In the stretch between New Year’s and Valentine’s Day, a Northwest garden risks seeming anti-climactic or even bleak. To add color and spirit, look to trees and shrubs that have berries. In the winter landscape they provide an awe-inspiring silhouette, whether set against a backdrop of white snow or gray skies or shimmering in the winter sun.
Plants with fruits and berries that ripen in winter bring lively colors. They’re also an important food source for winter birds and early returning flocks.

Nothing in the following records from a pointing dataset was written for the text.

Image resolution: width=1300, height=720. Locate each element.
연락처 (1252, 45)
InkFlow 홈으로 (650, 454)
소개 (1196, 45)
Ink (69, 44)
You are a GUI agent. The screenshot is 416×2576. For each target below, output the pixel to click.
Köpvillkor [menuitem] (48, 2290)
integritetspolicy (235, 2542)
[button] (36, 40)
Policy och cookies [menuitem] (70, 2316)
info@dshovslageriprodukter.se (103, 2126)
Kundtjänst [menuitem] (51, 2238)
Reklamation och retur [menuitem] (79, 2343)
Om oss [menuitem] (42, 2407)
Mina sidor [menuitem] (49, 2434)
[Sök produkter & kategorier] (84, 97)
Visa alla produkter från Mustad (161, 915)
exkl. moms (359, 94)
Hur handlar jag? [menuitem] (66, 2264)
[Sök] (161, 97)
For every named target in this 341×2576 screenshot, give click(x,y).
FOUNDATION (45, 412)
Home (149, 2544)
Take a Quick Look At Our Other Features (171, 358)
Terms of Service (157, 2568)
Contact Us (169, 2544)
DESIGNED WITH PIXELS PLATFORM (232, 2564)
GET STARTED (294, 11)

When I design and update gardens, I use an all-seasons approach that includes plants and trees that produce berries in winter. A few of my favorite choices for winter interest include:
Winterberry – Ilex verticillata:
A deciduous holly bearing lots of big, juicy bright red berries on erect stems. Winterberry looks stunning against a backdrop of coniferous evergreens like the Blue Ice Arizona Cypress.
Arrowhead Viburnum — Viburnum dentatum:
A striking deciduous, woody shrub with drupes of deep blue berries. Arrowhead Viburnum is excellent mixed with variegated or golden-colored foliage that set off its fruit.
Scarlet Firethorn — Pyracantha coccinea:
An evergreen shrub with loads of big, red berries, often grown on trellises or espaliered. It’s a favorite with birds. I have seen a flock of hungry robins strip a Pyracantha bush of fruit in just minutes!
Gray Dogwood — Cornus racemosa:
A large deciduous shrub or small tree with dusty green leaves and white berries held on deep red sprays in winter. The Gray Dogwood mixes well with burgundy or dark-colored foliage that complements its foliage and berries.
Now is a great time to look around at berries. Take note of what you might like to plant this spring for next winter.
I hope these tips keep you active and motivated to be in your garden space.